Ken Roth Conflates Aiding/Abetting with Ordering and Instigation
I am a huge fan of Human Rights Watch’s Ken Roth, but his description of the specific-direction requirement in yesterday’s New York Times is not simply misleading, it’s flat-out wrong. Here are the relevant paragraphs of his op-ed (emphasis mine):
Aiding-and-abetting liability has long been understood to require proof beyond a reasonable doubt that the accused knew that his conduct had a substantial likelihood of aiding a crime and that the aid had a substantial effect. In its waning days, however, the tribunal has seized on cursory references in earlier cases to require a third element — that the accused “specifically directed” the crime.
This makes little practical sense. Officials who want to facilitate mass atrocities are rarely so dumb as to give explicit orders. Rather, they tend to proceed by indirection, giving aid to a criminal enterprise that is already in motion.
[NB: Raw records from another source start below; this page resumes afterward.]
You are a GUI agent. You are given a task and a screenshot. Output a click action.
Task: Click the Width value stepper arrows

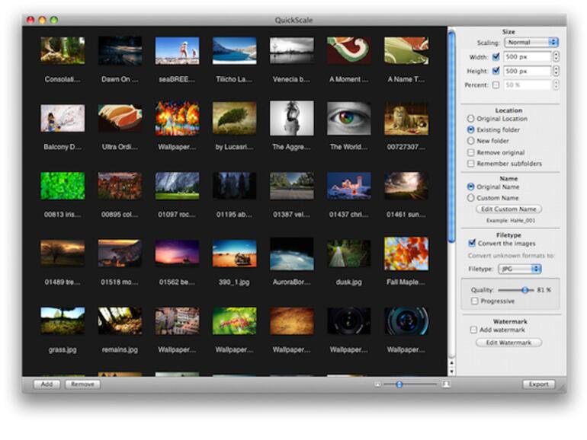click(556, 56)
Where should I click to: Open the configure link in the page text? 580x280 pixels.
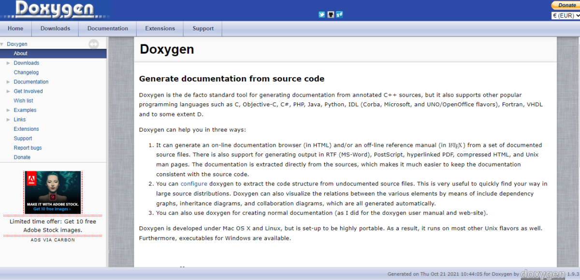click(194, 183)
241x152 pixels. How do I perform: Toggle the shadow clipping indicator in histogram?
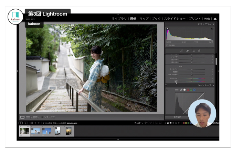point(167,29)
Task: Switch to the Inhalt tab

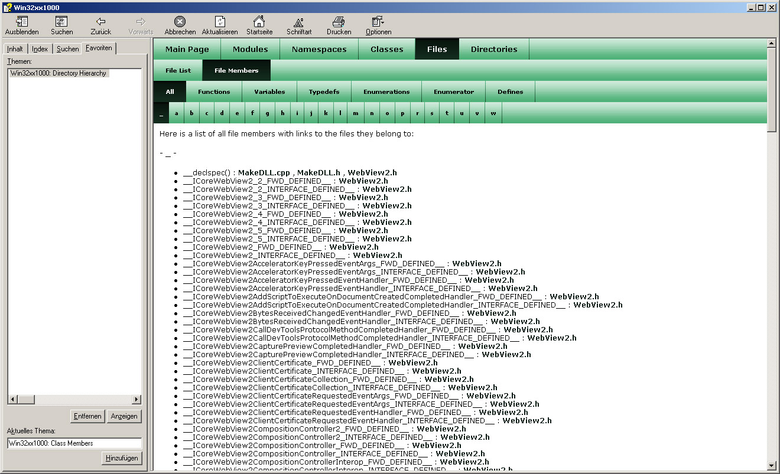Action: pos(15,49)
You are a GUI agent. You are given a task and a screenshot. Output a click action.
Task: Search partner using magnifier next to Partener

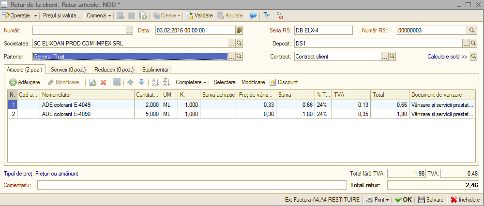point(239,57)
The danger of the Perisic precedent is not merely theoretical. It could affect a separate tribunal that is considering whether to uphold the conviction of former President Charles Taylor of Liberia, who was convicted of aiding and abetting atrocities by Sierra Leone rebels. And the ruling undermines the ability of international criminal law to deter other leaders from similar murderous assistance — so long as they refrain from specifically directing the crimes that they assist. Russia’s and Iran’s assistance to Syria comes to mind.
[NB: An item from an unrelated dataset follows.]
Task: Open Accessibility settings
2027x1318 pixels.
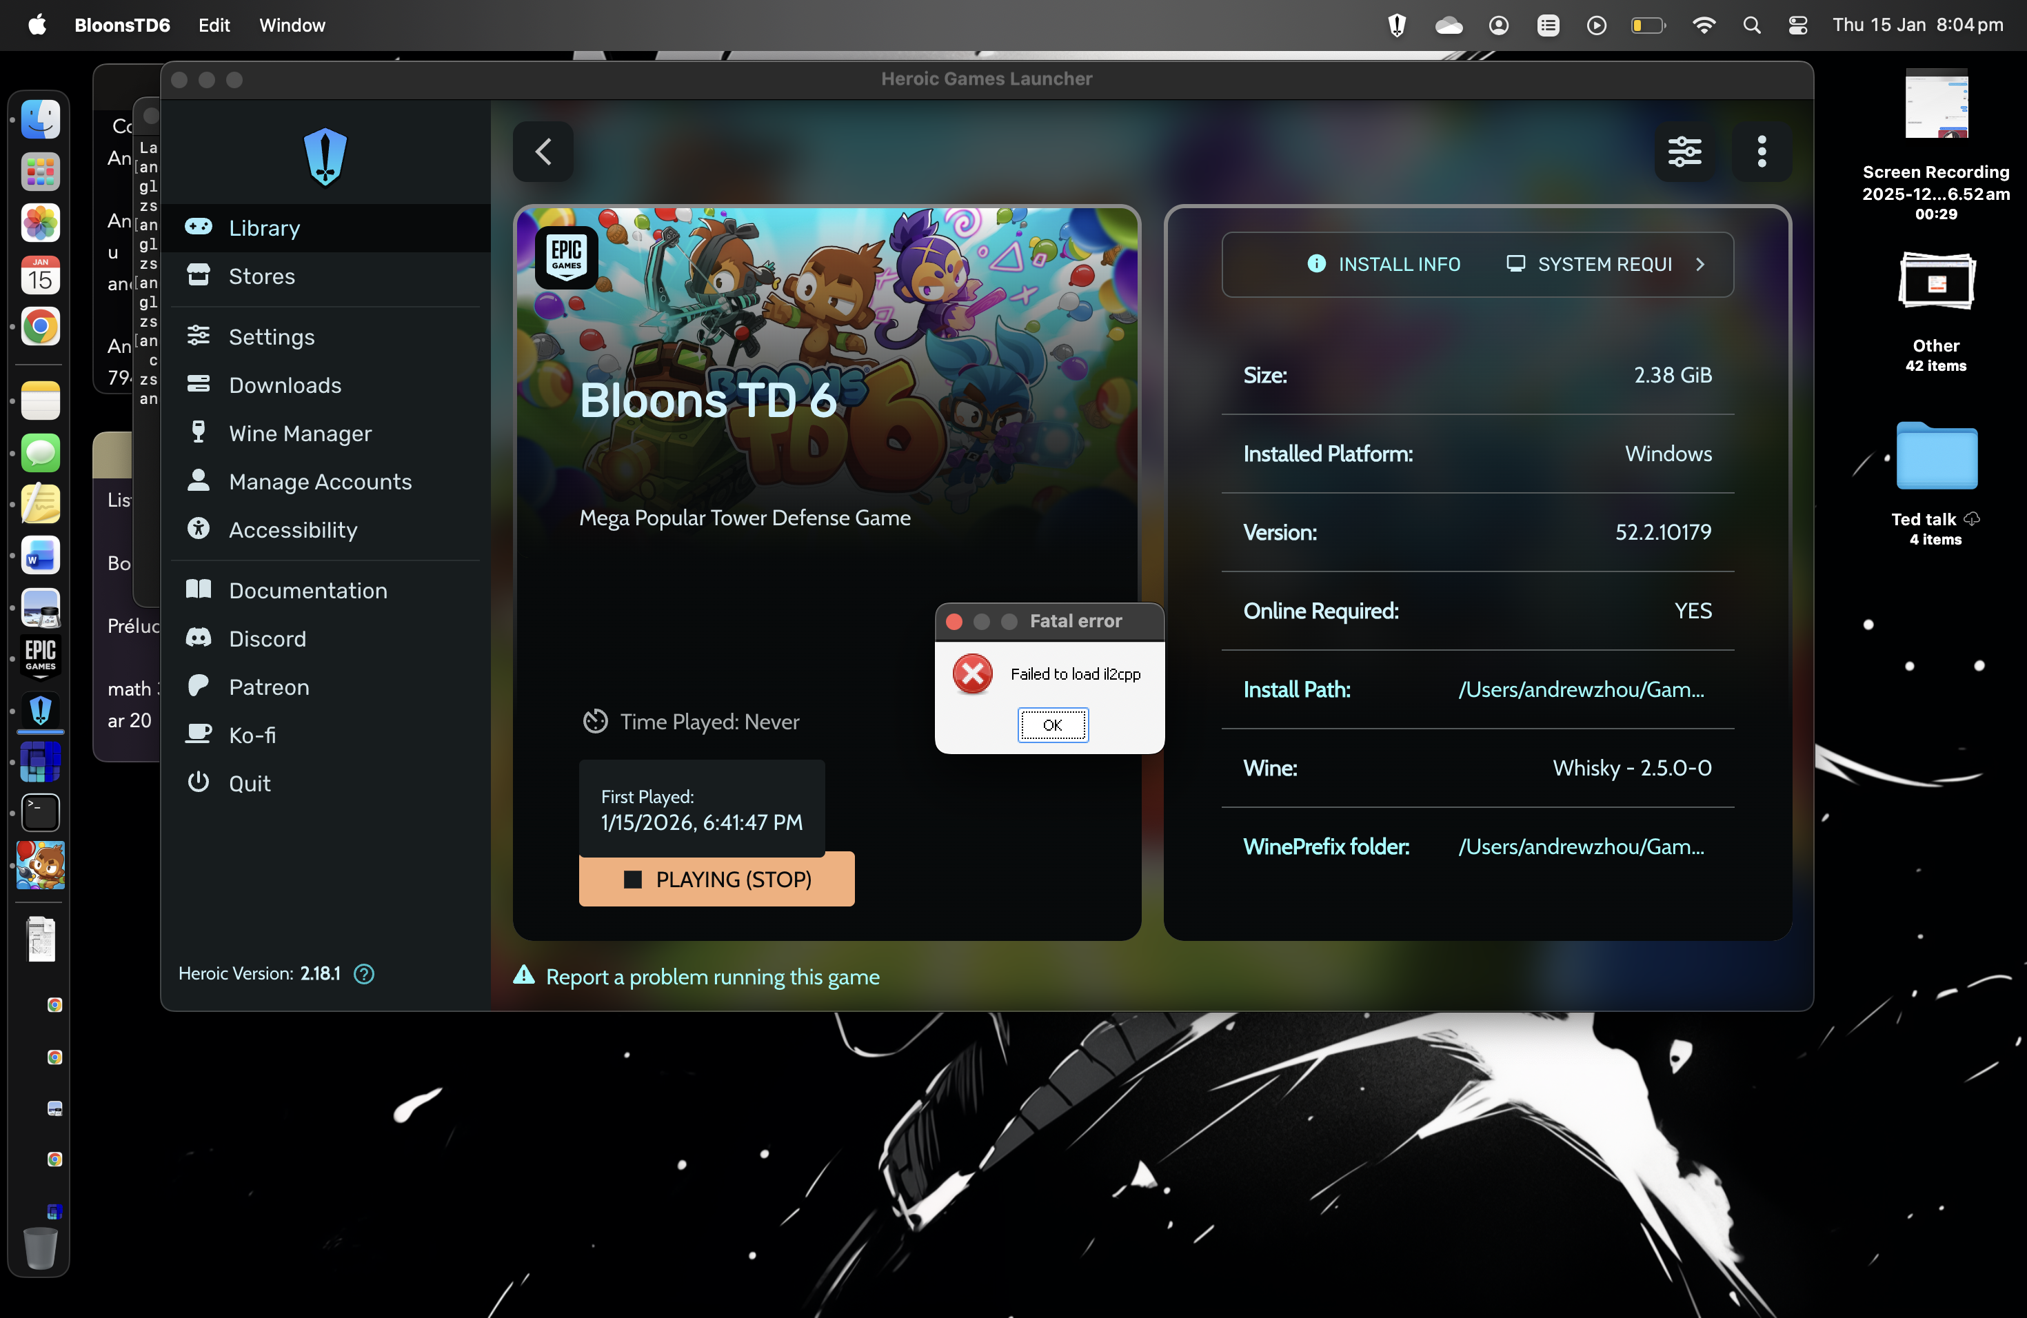Action: pos(292,529)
The Yugoslav tribunal still has an opportunity to correct this damaging new doctrine. A separate panel of tribunal judges is considering a case against other officials charged with aiding and abetting atrocities from a distance. The tribunal should affirm — as other panels have done — that the accused does not have to give specific directions to commit crimes to be held criminally liable for aiding and abetting.
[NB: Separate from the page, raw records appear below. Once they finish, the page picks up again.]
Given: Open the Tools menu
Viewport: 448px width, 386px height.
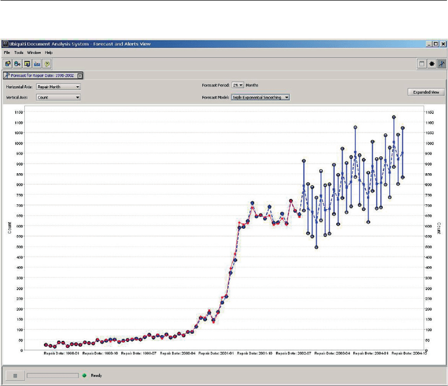Looking at the screenshot, I should click(19, 53).
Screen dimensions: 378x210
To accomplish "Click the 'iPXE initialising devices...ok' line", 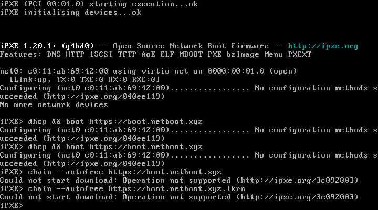I will point(70,12).
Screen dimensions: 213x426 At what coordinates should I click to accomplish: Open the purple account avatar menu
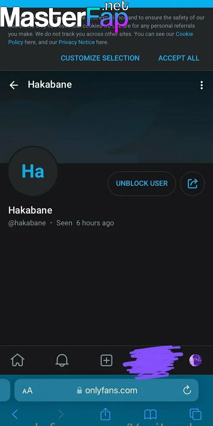195,360
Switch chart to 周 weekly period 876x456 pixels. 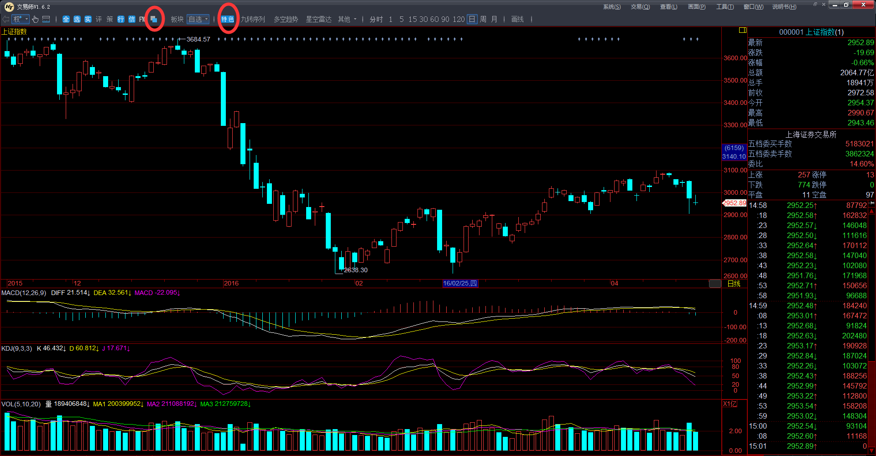pyautogui.click(x=483, y=19)
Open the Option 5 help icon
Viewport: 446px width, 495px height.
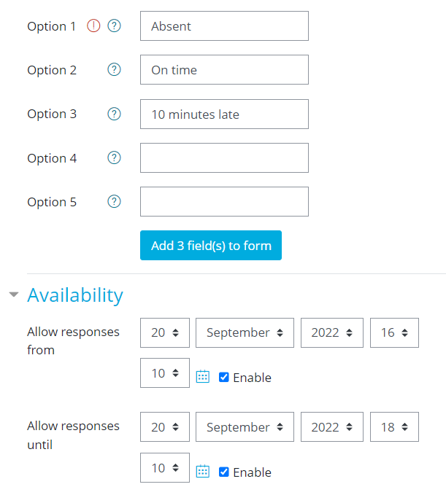click(x=114, y=202)
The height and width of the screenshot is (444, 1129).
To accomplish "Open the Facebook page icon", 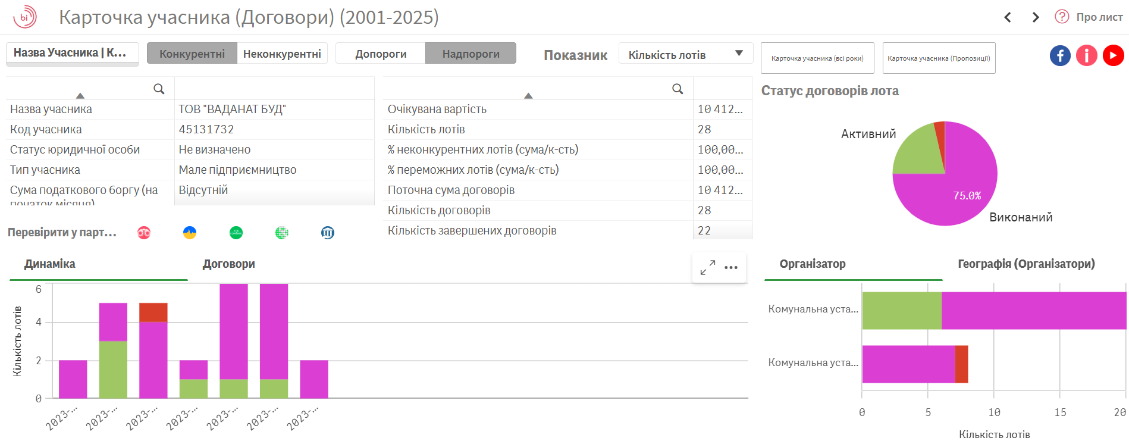I will pyautogui.click(x=1060, y=55).
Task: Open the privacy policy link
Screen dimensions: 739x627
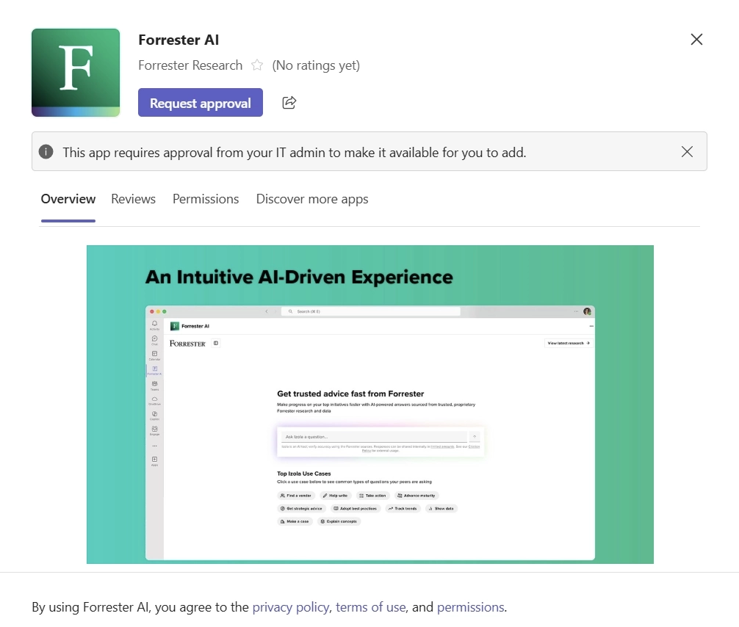Action: 292,607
These statements fundamentally conflate aiding-and-abetting with two very different modes of participation: ordering and instigating. A perpetrator is guilty of ordering a crime when he instructs another person to commit that crime either intending it to be committed or knowing that there is a substantial likelihood it will be committed. A perpetrator is guilty of instigating a crime when he prompts another person to commit that crime either intending it to be committed or knowing that there is a substantial likelihood it will be committed. (The difference between the two is the status of the perpetrator: to be guilty of ordering, a perpetrator must have either informal or formal authority over the person he instructs to commit a crime). Aiding and abetting, by contrast, requires neither instruction nor prompting by the perpetrator. It simply requires a perpetrator provide assistance to another person knowing that the person will use the assistance to commit a crime.
I have no idea why Ken claims that the Appeals Chamber’s adoption of the “specific direction” requirement in Perisic requires a perpetrator to “give specific directions” to another person in order to be guilty of aiding and abetting a crime. It does nothing of the kind. Perisic does not say that a perpetrator must specifically direct a crime; it says that a perpetrator must specifically direct his assistance toward a crime. That is a fundamental difference — a perpetrator can aid and abet a crime without having any direct (or indirect) communication whatsoever with the person who actually commits it. The prosecution must simply prove — in terms of actus reus — that the perpetrator specifically directed his assistance toward the commission of a crime and that the assistance had a substantial effect on the commission of that crime.
Reasonable people can disagree about the wisdom of the specific-direction requirement. Productive debate is impossible, however, when critics of the requirement claim that Perisic fundamentally transformed the nature of aiding and abetting. It did not.